The government has set out its plans to reform data protection rules following the UK’s exit from the EU, promising to protect consumers while creating opportunities to boost business through innovation.
The Data Reform Bill, set out in this year’s Queen’s Speech aims to bolster data protection standards in the UK, while reducing the bureaucratic burdens on businesses required under the Europe-wide GDPR rules which currently apply. Plans aim to clarify rules around consent that will make it more straightforward for businesses to harness data for innovation and research.
The government estimates that businesses could be set for £1 billion in cost savings, while also supporting the £234 billion generated by data-driven trade.
Plans will also see the UK regulator, the Wilmslow-based Information Commissioner’s Office, modernised and gain tougher powers to crack down on non-compliance.
Digital Secretary Nadine Dorries said:
“Today is an important step in cementing post-Brexit Britain’s position as a science and tech superpower. Our new Data Reform Bill will make it easier for businesses and researchers to unlock the power of data to grow the economy and improve society, but retains our global gold standard for data protection.
“Outside of the EU we can ensure people can control their personal data, while preventing businesses, researchers and civil society from being held back by a lack of clarity and cumbersome EU legislation.2
John Edwards, UK Information Commissioner, said:
“I share and support the ambition of these reforms.
“I am pleased to see the government has taken our concerns about independence on board.
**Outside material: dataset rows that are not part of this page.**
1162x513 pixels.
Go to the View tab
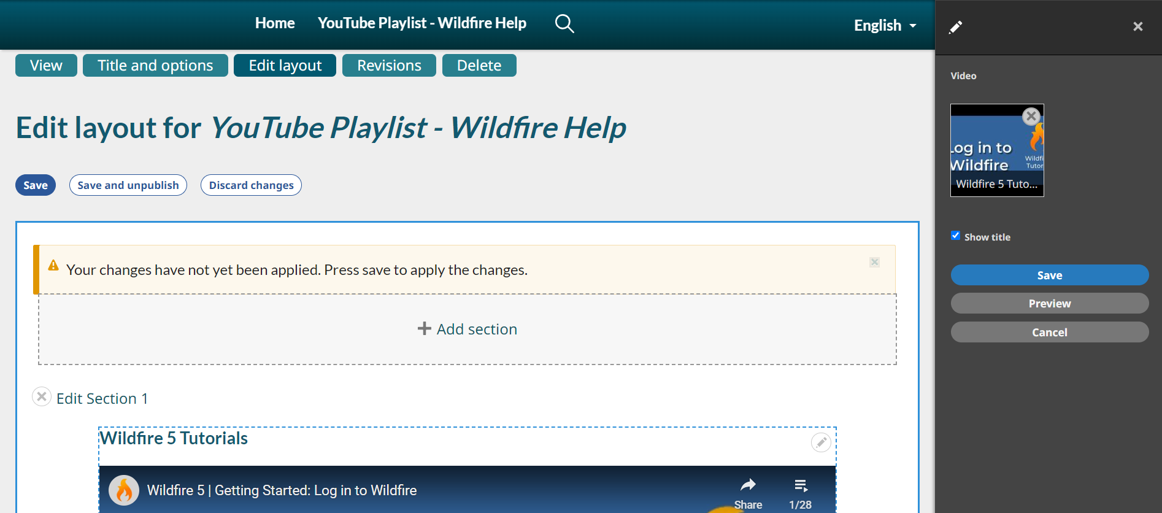(46, 66)
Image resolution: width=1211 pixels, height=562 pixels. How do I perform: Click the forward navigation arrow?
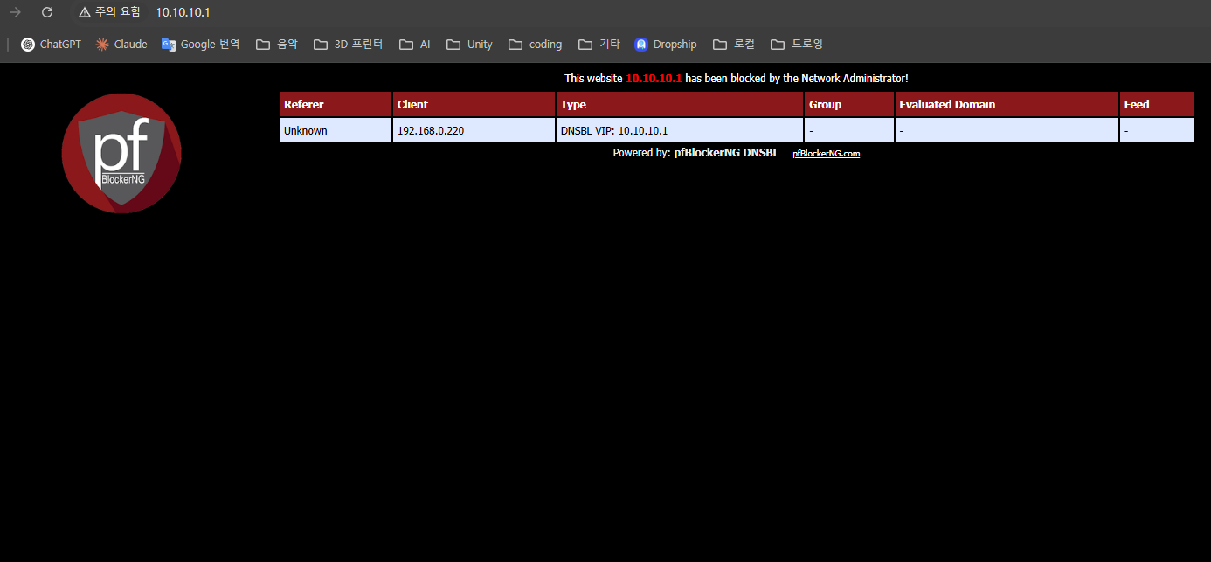[x=15, y=12]
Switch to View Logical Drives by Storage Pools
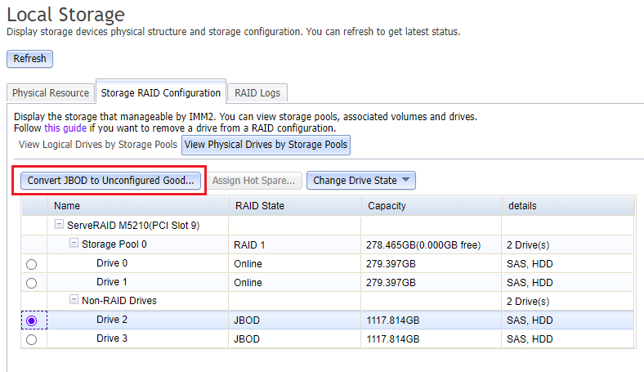Screen dimensions: 644x372 [97, 145]
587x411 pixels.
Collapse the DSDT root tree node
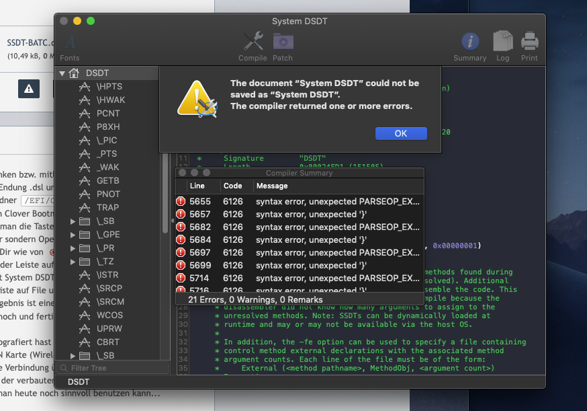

Data protection law needs to give people confidence to share their information to use the products and services that power our economy and society. The proposed changes will ensure my office can continue to operate as a trusted, fair and impartial regulator, and enable us to be more flexible and target our action in response to the greatest harms.
“We look forward to continuing to work constructively with the government as the proposals are progressed and will continue to monitor how these reforms are expressed in the Bill.”